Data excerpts
=======

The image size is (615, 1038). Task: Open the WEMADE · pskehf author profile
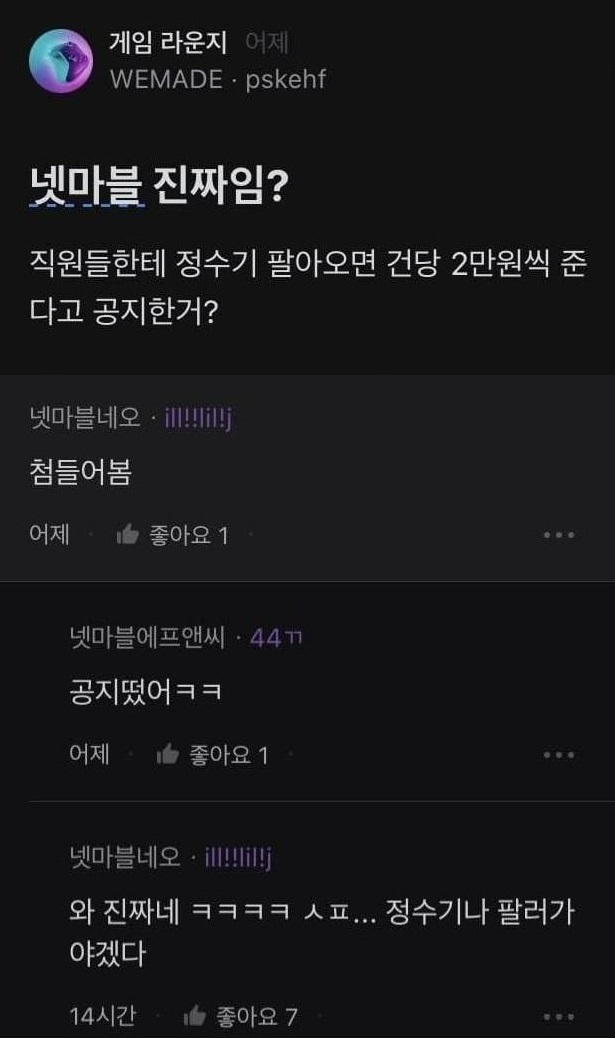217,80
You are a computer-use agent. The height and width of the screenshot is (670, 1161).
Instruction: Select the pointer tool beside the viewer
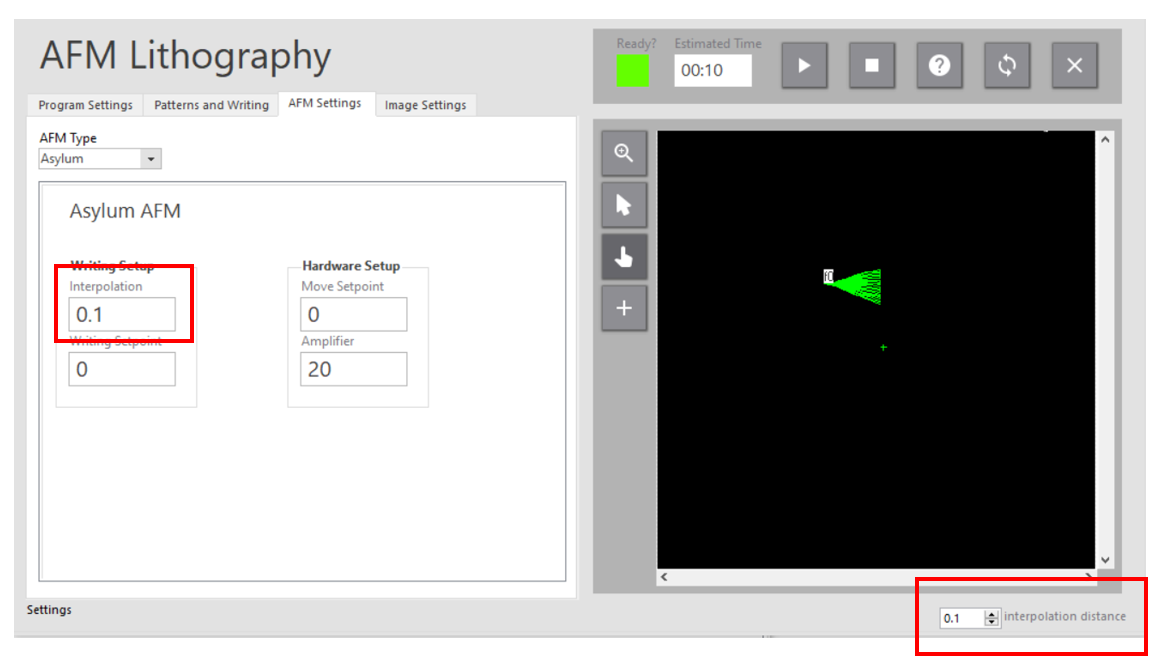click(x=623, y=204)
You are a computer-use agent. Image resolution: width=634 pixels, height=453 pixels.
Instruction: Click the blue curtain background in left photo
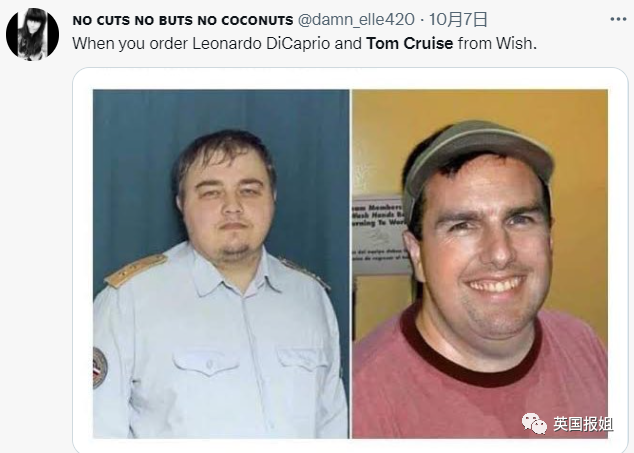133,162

=======

### Work to be completed
Print all the lines above exactly as they are, but without the pictures.

### Task solution
The image size is (615, 1038). Task: Open the WEMADE · pskehf author profile
217,80
You are a computer-use agent. The height and width of the screenshot is (670, 1161).
Instruction: Select the pointer tool beside the viewer
click(x=623, y=204)
You are a computer-use agent. Image resolution: width=634 pixels, height=453 pixels.
Instruction: Click the blue curtain background in left photo
133,162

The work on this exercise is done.